* Goal of the exercise *
The lines to copy run from the one containing "You are a computer-use agent. The" to the last line of the entries; output those lines exactly and only them, without pictures.

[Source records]
◇ ◇ ◇ ◇ ◇
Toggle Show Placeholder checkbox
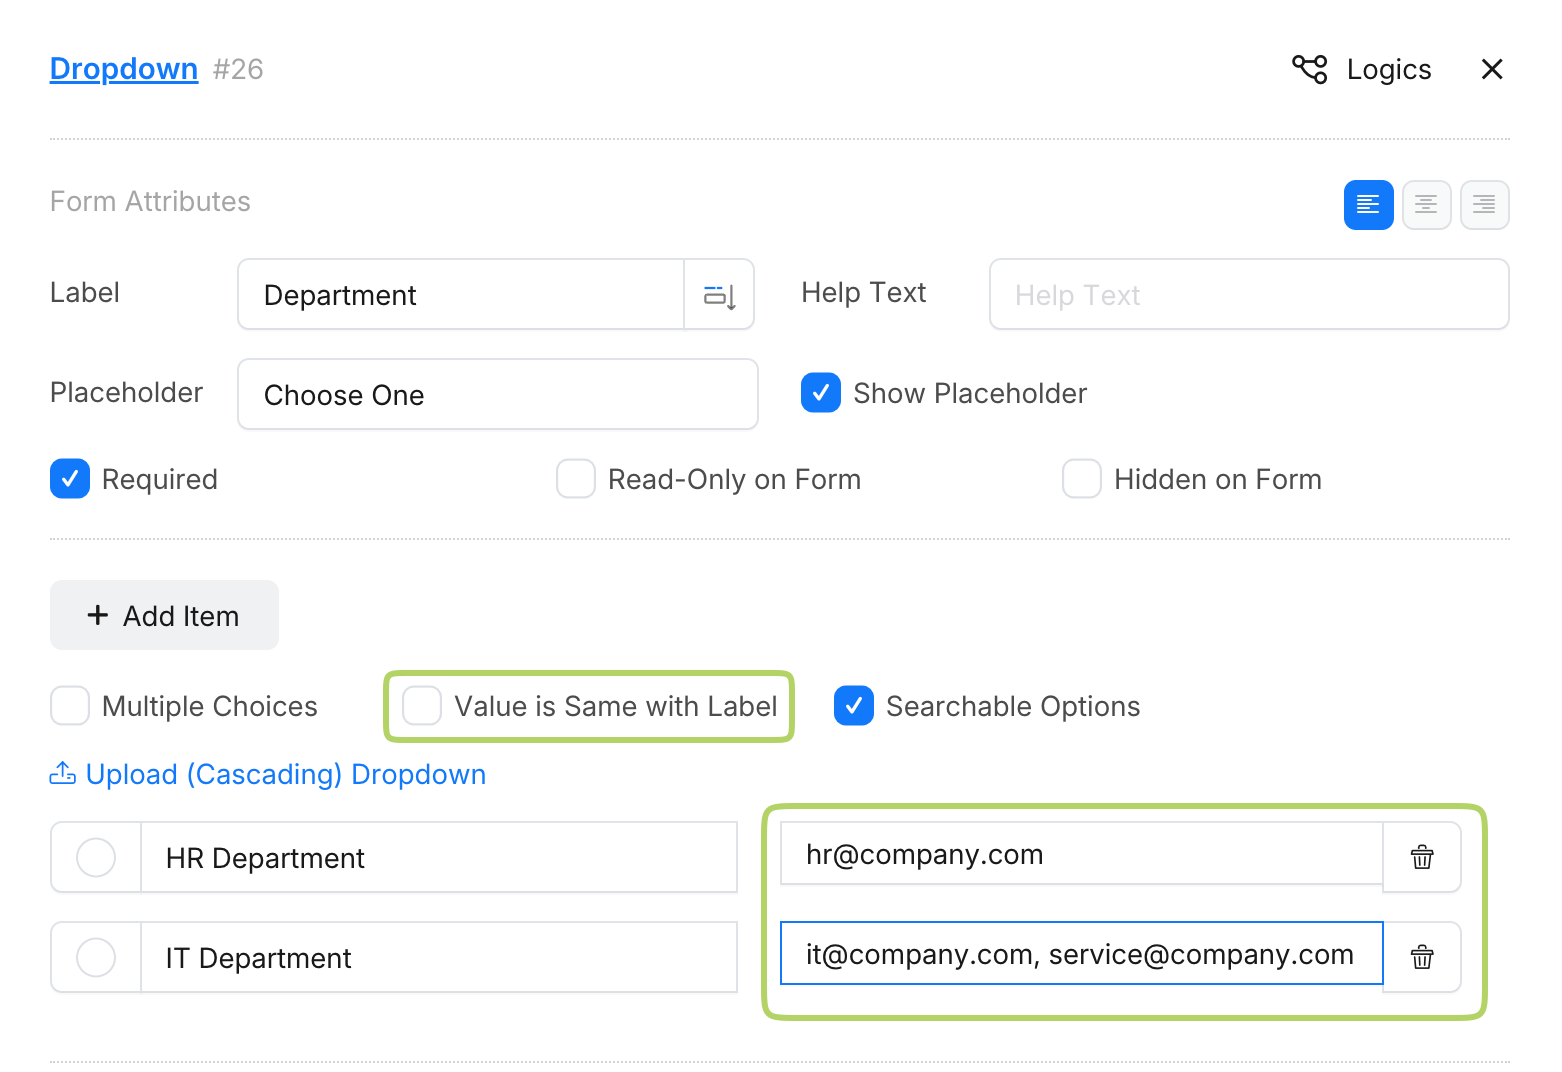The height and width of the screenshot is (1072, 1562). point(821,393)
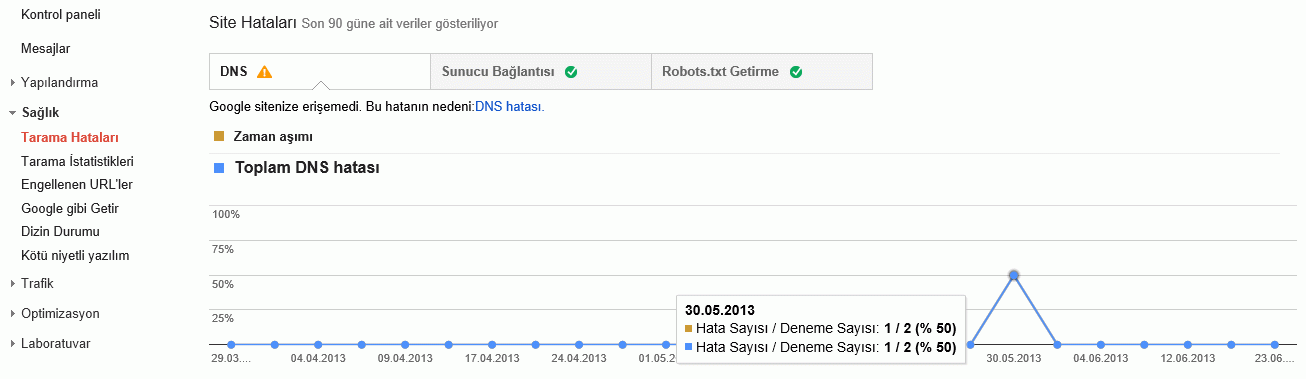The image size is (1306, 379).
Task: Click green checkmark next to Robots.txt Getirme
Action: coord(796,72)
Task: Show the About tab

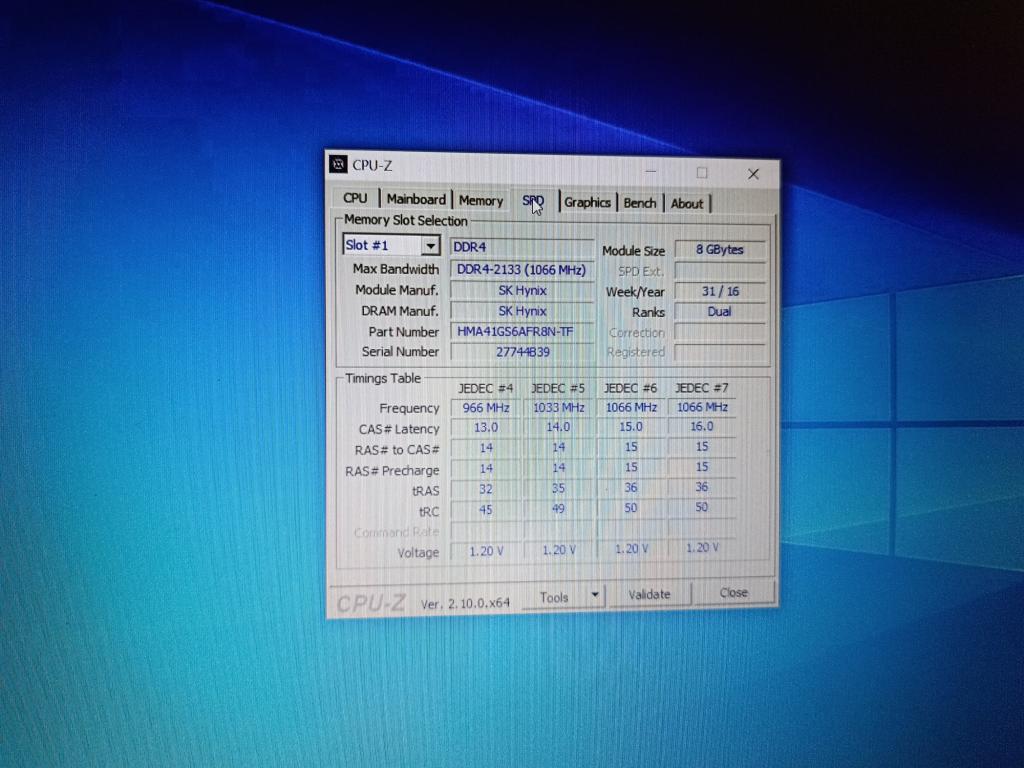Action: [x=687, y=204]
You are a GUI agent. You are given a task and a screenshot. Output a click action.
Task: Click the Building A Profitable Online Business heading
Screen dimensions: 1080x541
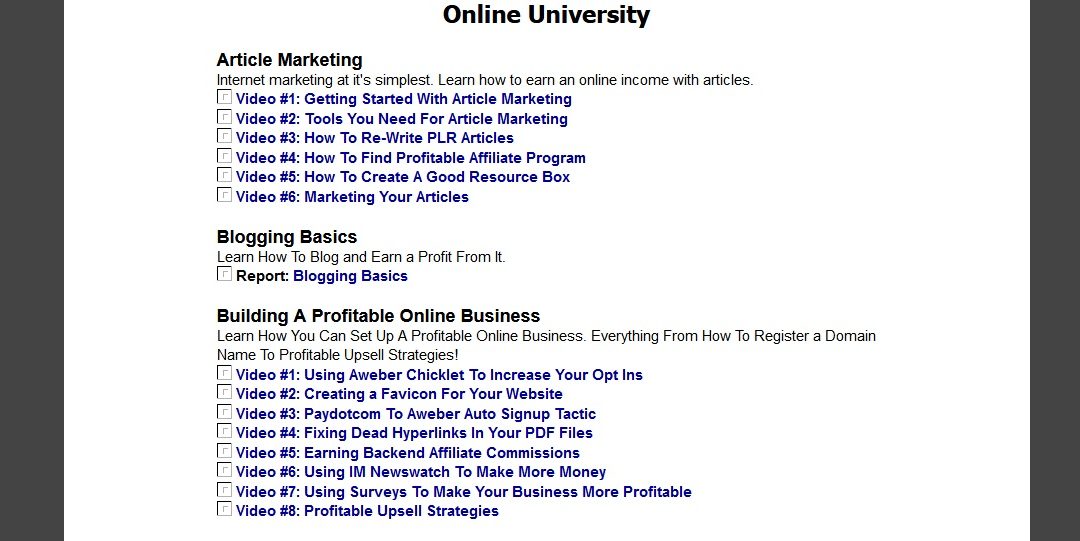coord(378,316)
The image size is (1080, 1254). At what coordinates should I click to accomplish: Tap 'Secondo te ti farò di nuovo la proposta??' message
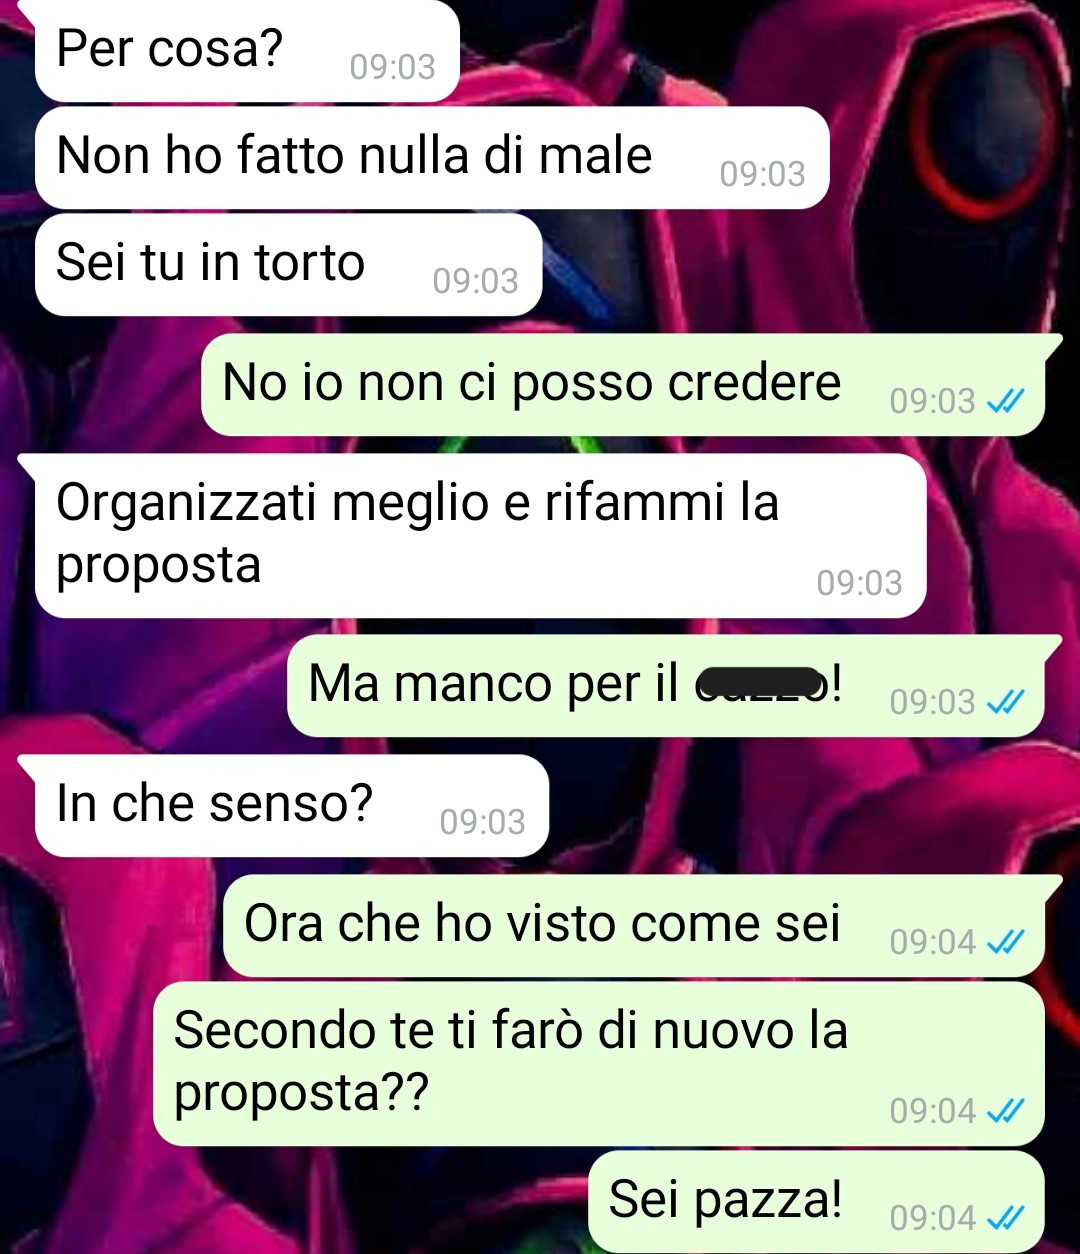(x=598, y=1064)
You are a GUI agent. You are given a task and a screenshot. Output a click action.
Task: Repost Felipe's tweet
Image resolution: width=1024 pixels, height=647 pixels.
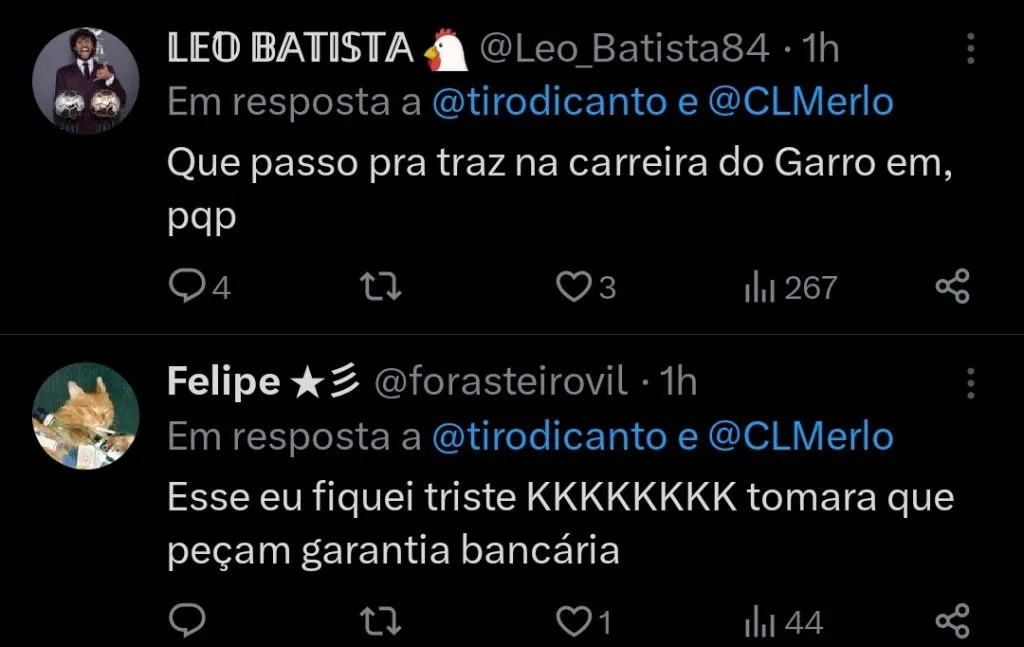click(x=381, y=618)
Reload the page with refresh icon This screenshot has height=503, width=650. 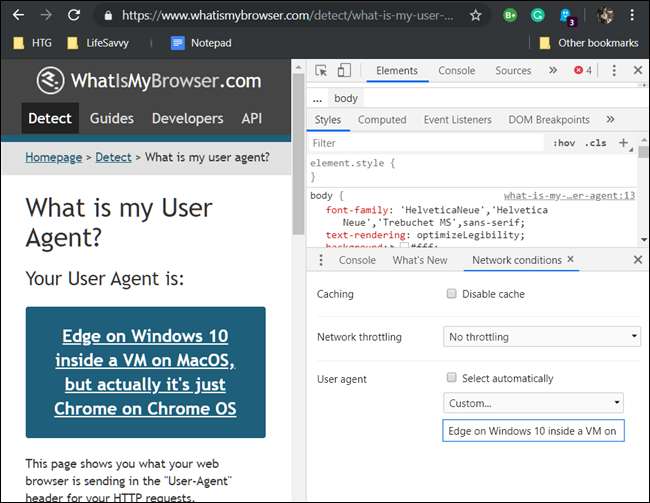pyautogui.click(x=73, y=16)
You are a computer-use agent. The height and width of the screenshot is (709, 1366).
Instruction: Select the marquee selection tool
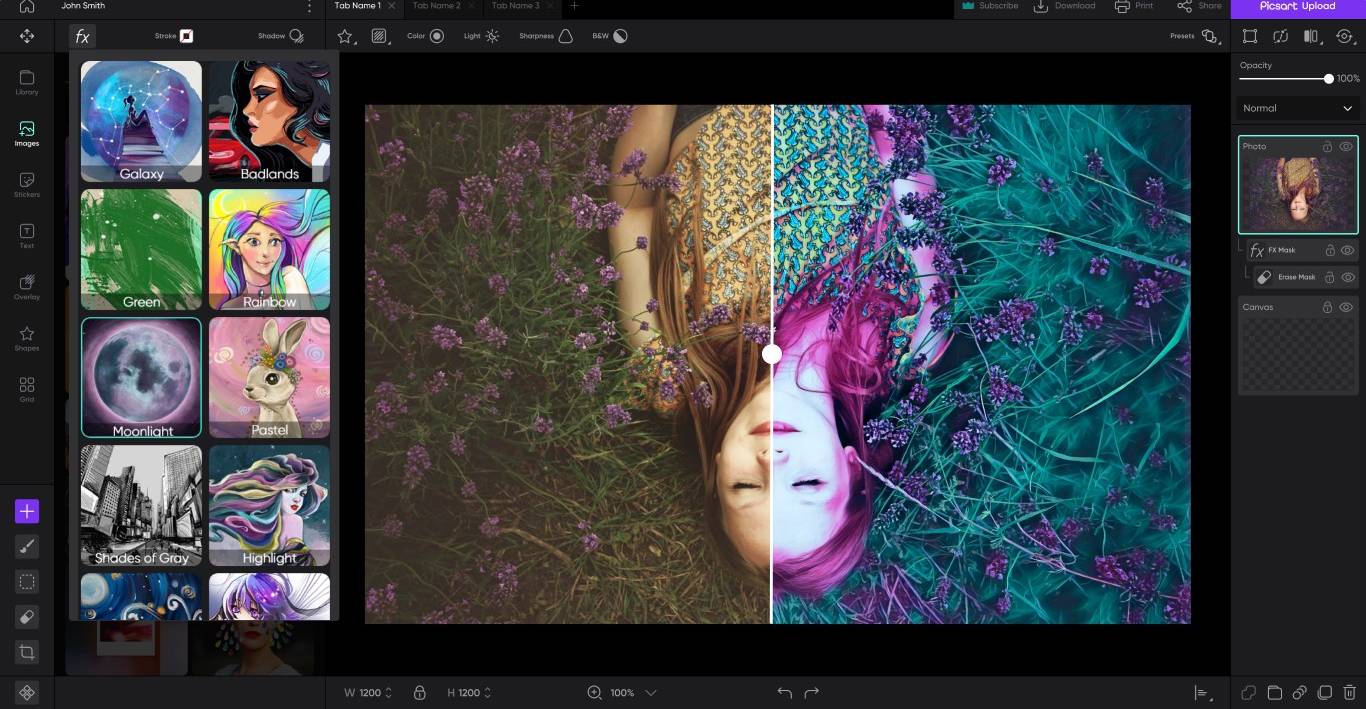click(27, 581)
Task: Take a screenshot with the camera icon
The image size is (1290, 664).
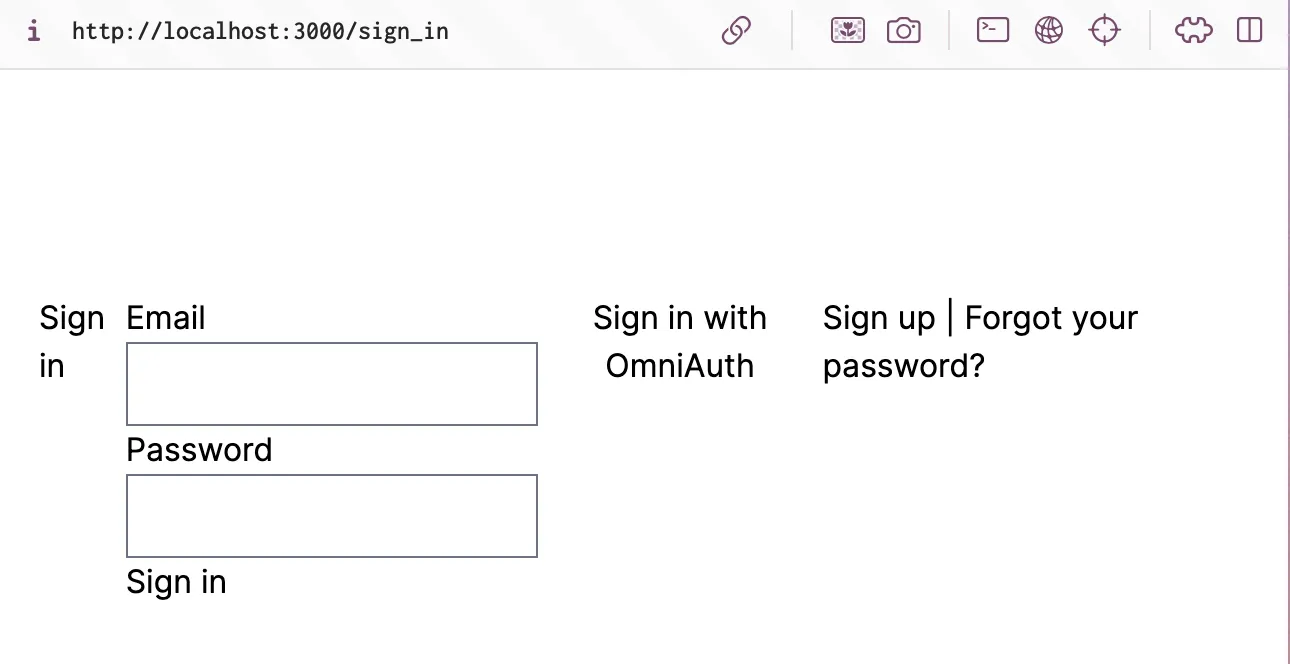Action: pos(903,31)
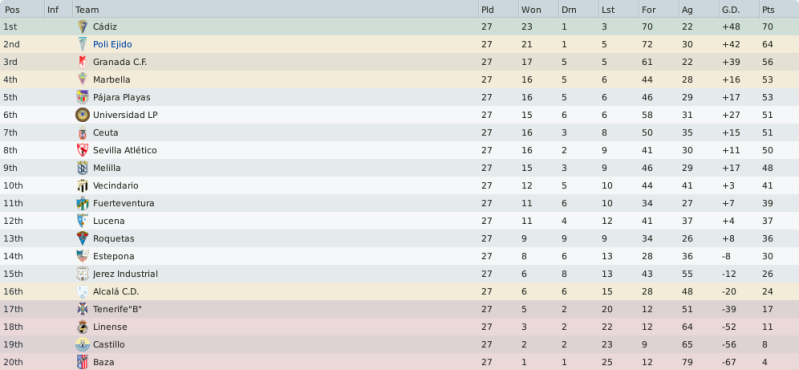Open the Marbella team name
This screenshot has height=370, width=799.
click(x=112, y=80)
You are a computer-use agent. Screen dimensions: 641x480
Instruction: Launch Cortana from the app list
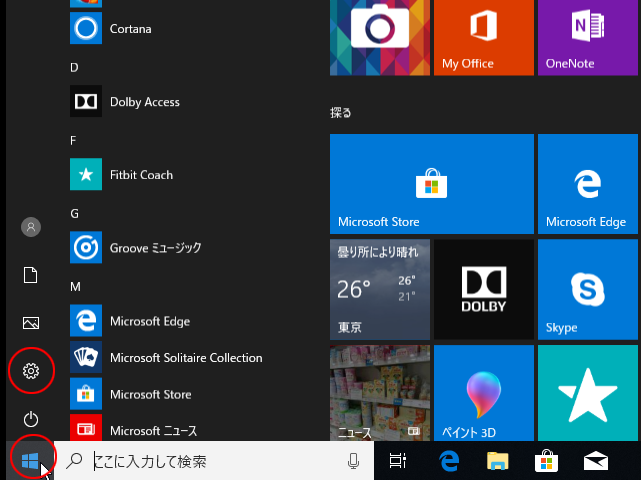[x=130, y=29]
◇ ◇ ◇ ◇ ◇
* Solution to this task *
You are a computer-use agent. The height and width of the screenshot is (709, 1366).
Instruction: Select the marquee selection tool
click(27, 581)
Task: Take a screenshot with the camera icon
The image size is (1290, 664).
Action: pos(903,31)
Open the Marbella team name
This screenshot has height=370, width=799.
click(x=112, y=80)
You are a computer-use agent. Screen dimensions: 641x480
Instruction: Launch Cortana from the app list
[x=130, y=29]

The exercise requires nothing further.